In a bone-chilling demonstration, FIU alumnus and Secret Service Agent Robert Villanueva recently directed an operative to commit cybertheft from the comfort of the MARC Pavilion.
Shielded from view by a black curtain, the man with a Russian accent spoke over a microphone while his interaction with the “Deep Web”—the part of the Internet not accessible through standard search engines because it serves to facilitate illicit activity—was projected onto a large overhead screen. Attendees of FIU’s “Trends in Cybersecurity” conference followed along in rapt attention as he purchased active credit card numbers and, in one case, an American citizen’s social security number, each for a few dollars.
“There are thousands of people doing this online,” said Villanueva, who heads the Electronic Crimes Task Force in South Florida. “I’m not going to sugarcoat it. I want the academics to know. I want the community to know what’s really happening out there.”
Presented by the Department of Electrical & Computer Engineering within the College of Engineering & Computing, the conference focused on credit card fraud, which nationally totals $8.6 billion per year. Miami-Dade County is number one for such crimes, Villanueva told the audience, and just earlier this month his unit shut down a large operation in Kendall that was printing counterfeit credit cards with numbers purchased off the Deep Web.
Most of that data was acquired through major security breaches, such as the one at Target in December of 2013 and Home Depot last year. Overseas hackers, almost exclusively Russian nationals or other Russian speakers living around the world, take the information and sell it in bulk to vendors who then parse it out online to anyone looking to buy.
“The position of the United States Secret Service headquarters is that cybercrime originating from Eastern Europe is the biggest threat to the financial infrastructure of the United States of America by far,” Villaneuva said. “I’m not talking about people hacking into your computer networks to steal intellectual property or hacking the Department of Defense for national secrets. These are cybercriminals, cyberthieves that are online. They’re in it for the profit, period.”
The current upgrade to credit cards embedded with EMV chips—a security measure common in Europe and now required in the United States—should cut down on the stealing of card information associated with on-site purchases, as discussed in a panel session during the conference. At the point of purchase, the chip encrypts data in a way that protects it from, for example, being recorded by “skimmers,” the hidden machinery that thieves attach to credit card swipers at ATMs and gas stations.

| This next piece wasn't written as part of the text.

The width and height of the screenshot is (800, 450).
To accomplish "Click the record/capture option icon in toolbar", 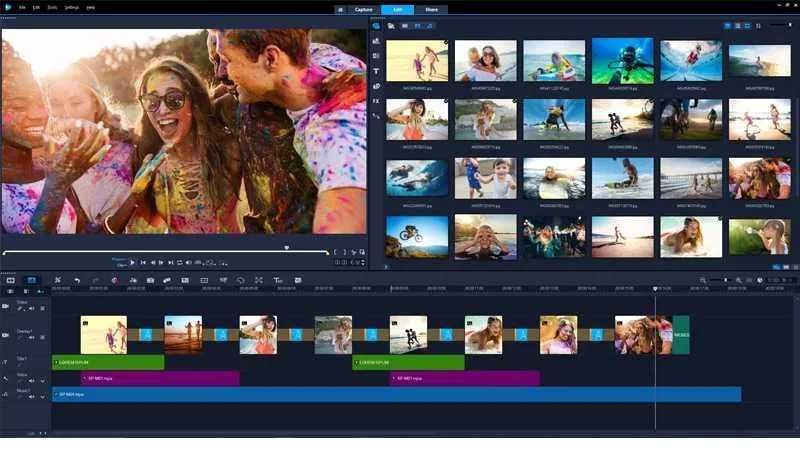I will coord(114,280).
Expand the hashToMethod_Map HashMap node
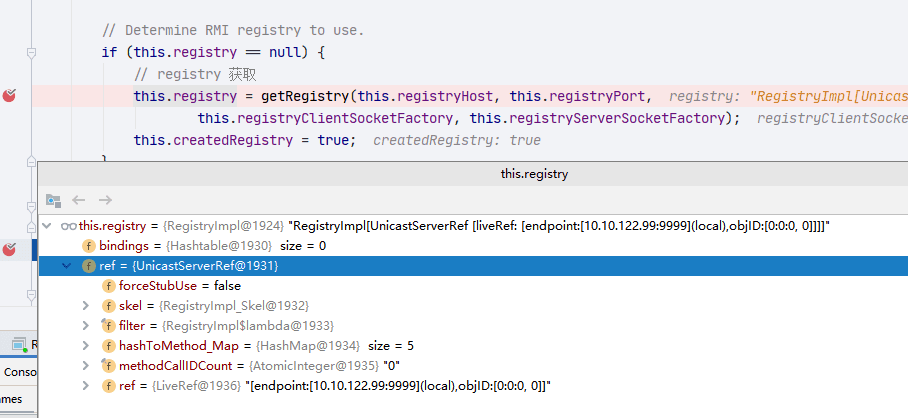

The conference brought together FIU faculty and students with industry professionals and experts to drive home the seriousness of the matter and spread the word.
“Security has only become an issue over the last 10 years. Before that we were thinking about functionality, performance, making life easier for us. And then people started taking advantage of all that,” said Alexander Pons, a lecturer in the Department of Electrical & Computer Engineering.
“We trust too much, and I think that’s our biggest liability in some cases,” he said.
Pons gave the example of how easily people relinquish control of their credit cards, be it at a restaurant to pay a bill or at a doctor’s office to satisfy a copay. “One of the things that amazes me is how people hand their credit cards to an individual they don’t know. What stops that individual from easily taking your number, taking your security code on the back and the expiration date?”
Graduate student Swheata Upputolla, already interested in the subject and enrolled in the department’s network security track, said the live demo strengthened her commitment to research in cybersecurity. “I never knew actually that this would happen, [that] in minutes you can buy a stolen credit card. I was completely shocked.”
Even the chair of the department, Shekhar Bhansali, who organized the conference and hopes to make it an annual affair, recalled his own credit card woes while chatting during a break. Soon after using his card to pay for a meal in a Coconut Grove restaurant, his account registered a $6,000 purchase at a nearby shopping center. It drove home for him that individuals must take responsibility for safeguarding their information and stay vigilant.
“Ninety percent of the battle,” he said, “is just being aware of what footprint you are leaving and where.”
Tips for avoiding credit card fraud
- Use cash to avoid small credit card transactions in which your card is taken out of sight for payment processing. An unscrupulous employee might copy down your information.
- For the same reason as above, when paying at a restaurant, speak up if your server does not return promptly with your credit card. Coming soon: “Table safe” payments in which the cardholder pays tableside.
- Choose your bank’s ATM machine over those at gas stations or other questionable locations as the latter have a higher likelihood of being compromised.
- When making online purchases, restrict your shopping to reputable, larger companies, as they are more likely than smaller ones to be in compliance with industry security standards. (Even then, there are no guarantees, as the examples of the Target and Home Depot data breaches make clear.)
- Separately, to avoid identity theft and the risk of someone opening credit cards in your name, do not share your social security number when completing most paperwork. While employers and financial institutions (including some credit card issuers) require the information, and various governments need it when you file income taxes or apply for a driver’s license or government benefits, no one else should be asking for it.